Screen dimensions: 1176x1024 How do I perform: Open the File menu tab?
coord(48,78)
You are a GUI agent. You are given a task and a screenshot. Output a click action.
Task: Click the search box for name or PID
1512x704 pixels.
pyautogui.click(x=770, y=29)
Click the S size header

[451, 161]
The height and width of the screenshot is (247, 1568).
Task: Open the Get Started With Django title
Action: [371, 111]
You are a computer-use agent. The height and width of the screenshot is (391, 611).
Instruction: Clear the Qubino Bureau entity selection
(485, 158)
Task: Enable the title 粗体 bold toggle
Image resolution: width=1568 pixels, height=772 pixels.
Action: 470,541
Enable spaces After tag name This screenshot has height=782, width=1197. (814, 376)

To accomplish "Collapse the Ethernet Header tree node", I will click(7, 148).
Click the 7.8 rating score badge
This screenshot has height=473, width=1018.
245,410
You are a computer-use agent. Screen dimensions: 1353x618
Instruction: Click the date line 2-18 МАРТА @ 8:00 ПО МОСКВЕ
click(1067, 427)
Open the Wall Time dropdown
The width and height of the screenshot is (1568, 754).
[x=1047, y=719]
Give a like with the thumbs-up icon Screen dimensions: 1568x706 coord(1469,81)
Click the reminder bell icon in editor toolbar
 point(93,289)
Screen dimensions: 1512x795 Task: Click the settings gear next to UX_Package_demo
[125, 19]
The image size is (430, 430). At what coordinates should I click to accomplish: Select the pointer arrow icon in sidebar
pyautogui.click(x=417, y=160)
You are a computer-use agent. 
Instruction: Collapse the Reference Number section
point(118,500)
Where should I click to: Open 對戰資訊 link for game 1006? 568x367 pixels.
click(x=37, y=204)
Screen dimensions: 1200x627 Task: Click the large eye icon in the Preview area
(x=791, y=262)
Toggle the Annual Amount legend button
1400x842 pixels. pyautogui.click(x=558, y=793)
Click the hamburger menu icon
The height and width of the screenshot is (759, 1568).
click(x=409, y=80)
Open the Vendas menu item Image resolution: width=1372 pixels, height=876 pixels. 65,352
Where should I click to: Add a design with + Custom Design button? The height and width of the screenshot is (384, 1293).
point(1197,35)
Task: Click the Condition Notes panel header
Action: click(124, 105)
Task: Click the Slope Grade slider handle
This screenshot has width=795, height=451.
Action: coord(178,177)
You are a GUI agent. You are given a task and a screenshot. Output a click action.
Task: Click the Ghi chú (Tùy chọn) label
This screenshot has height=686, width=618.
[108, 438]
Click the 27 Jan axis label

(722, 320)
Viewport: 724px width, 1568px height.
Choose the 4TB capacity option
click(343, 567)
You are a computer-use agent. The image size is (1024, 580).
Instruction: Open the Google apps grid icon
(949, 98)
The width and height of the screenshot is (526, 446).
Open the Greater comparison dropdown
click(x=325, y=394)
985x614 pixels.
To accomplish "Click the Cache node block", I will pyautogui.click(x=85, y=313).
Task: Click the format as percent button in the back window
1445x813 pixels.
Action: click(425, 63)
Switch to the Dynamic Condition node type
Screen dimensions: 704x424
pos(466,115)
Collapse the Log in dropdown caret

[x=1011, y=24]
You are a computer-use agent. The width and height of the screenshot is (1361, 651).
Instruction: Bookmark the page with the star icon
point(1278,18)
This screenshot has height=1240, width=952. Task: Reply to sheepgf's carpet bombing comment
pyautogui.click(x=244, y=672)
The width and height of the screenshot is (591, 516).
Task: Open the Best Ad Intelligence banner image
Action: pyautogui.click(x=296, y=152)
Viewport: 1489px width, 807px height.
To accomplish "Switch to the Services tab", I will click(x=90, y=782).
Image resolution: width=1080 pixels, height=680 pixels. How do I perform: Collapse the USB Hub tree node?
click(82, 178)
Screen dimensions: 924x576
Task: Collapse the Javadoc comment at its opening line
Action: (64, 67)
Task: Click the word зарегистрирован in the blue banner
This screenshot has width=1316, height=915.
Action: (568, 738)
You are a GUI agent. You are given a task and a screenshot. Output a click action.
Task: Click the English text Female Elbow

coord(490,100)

┄┄┄┄┄┄┄┄┄┄┄┄┄┄┄┄┄┄┄┄

Please output all the lines above exactly as given.

▶ _Solution to the problem_:
Screen dimensions: 1176x1024 How do I perform: Open the File menu tab?
coord(48,78)
You are a GUI agent. You are given a task and a screenshot. Output a click action.
Task: Click the search box for name or PID
1512x704 pixels.
pyautogui.click(x=770, y=29)
Click the S size header

[451, 161]
The height and width of the screenshot is (247, 1568).
Task: Open the Get Started With Django title
Action: [371, 111]
You are a computer-use agent. The height and width of the screenshot is (391, 611).
Instruction: Clear the Qubino Bureau entity selection
(485, 158)
Task: Enable the title 粗体 bold toggle
Image resolution: width=1568 pixels, height=772 pixels.
Action: 470,541
Enable spaces After tag name This screenshot has height=782, width=1197. (814, 376)

To accomplish "Collapse the Ethernet Header tree node", I will click(7, 148).
Click the 7.8 rating score badge
This screenshot has height=473, width=1018.
245,410
You are a computer-use agent. Screen dimensions: 1353x618
Instruction: Click the date line 2-18 МАРТА @ 8:00 ПО МОСКВЕ
click(1067, 427)
Open the Wall Time dropdown
The width and height of the screenshot is (1568, 754).
[x=1047, y=719]
Give a like with the thumbs-up icon Screen dimensions: 1568x706 coord(1469,81)
Click the reminder bell icon in editor toolbar
 point(93,289)
Screen dimensions: 1512x795 Task: Click the settings gear next to UX_Package_demo
[125, 19]
The image size is (430, 430). At what coordinates should I click to accomplish: Select the pointer arrow icon in sidebar
pyautogui.click(x=417, y=160)
You are a computer-use agent. 
Instruction: Collapse the Reference Number section
point(118,500)
Where should I click to: Open 對戰資訊 link for game 1006? 568x367 pixels.
click(x=37, y=204)
Screen dimensions: 1200x627 Task: Click the large eye icon in the Preview area
(x=791, y=262)
Toggle the Annual Amount legend button
1400x842 pixels. pyautogui.click(x=558, y=793)
Click the hamburger menu icon
The height and width of the screenshot is (759, 1568).
click(x=409, y=80)
Open the Vendas menu item Image resolution: width=1372 pixels, height=876 pixels. 65,352
Where should I click to: Add a design with + Custom Design button? The height and width of the screenshot is (384, 1293).
point(1197,35)
Task: Click the Condition Notes panel header
Action: click(124, 105)
Task: Click the Slope Grade slider handle
This screenshot has width=795, height=451.
Action: coord(178,177)
You are a GUI agent. You are given a task and a screenshot. Output a click action.
Task: Click the Ghi chú (Tùy chọn) label
This screenshot has height=686, width=618.
[108, 438]
Click the 27 Jan axis label

(722, 320)
Viewport: 724px width, 1568px height.
Choose the 4TB capacity option
click(343, 567)
You are a computer-use agent. The image size is (1024, 580).
Instruction: Open the Google apps grid icon
(949, 98)
The width and height of the screenshot is (526, 446).
Open the Greater comparison dropdown
click(x=325, y=394)
985x614 pixels.
To accomplish "Click the Cache node block", I will pyautogui.click(x=85, y=313).
Task: Click the format as percent button in the back window
1445x813 pixels.
Action: click(425, 63)
Switch to the Dynamic Condition node type
Screen dimensions: 704x424
pos(466,115)
Collapse the Log in dropdown caret

[x=1011, y=24]
You are a computer-use agent. The width and height of the screenshot is (1361, 651).
Instruction: Bookmark the page with the star icon
point(1278,18)
This screenshot has height=1240, width=952. Task: Reply to sheepgf's carpet bombing comment
pyautogui.click(x=244, y=672)
The width and height of the screenshot is (591, 516).
Task: Open the Best Ad Intelligence banner image
Action: pyautogui.click(x=296, y=152)
Viewport: 1489px width, 807px height.
To accomplish "Switch to the Services tab", I will click(x=90, y=782).
Image resolution: width=1080 pixels, height=680 pixels. How do I perform: Collapse the USB Hub tree node?
click(82, 178)
Screen dimensions: 924x576
Task: Collapse the Javadoc comment at its opening line
Action: (64, 67)
Task: Click the word зарегистрирован in the blue banner
This screenshot has width=1316, height=915.
Action: (568, 738)
You are a GUI agent. You are given a task and a screenshot. Output a click action.
Task: Click the English text Female Elbow

coord(490,100)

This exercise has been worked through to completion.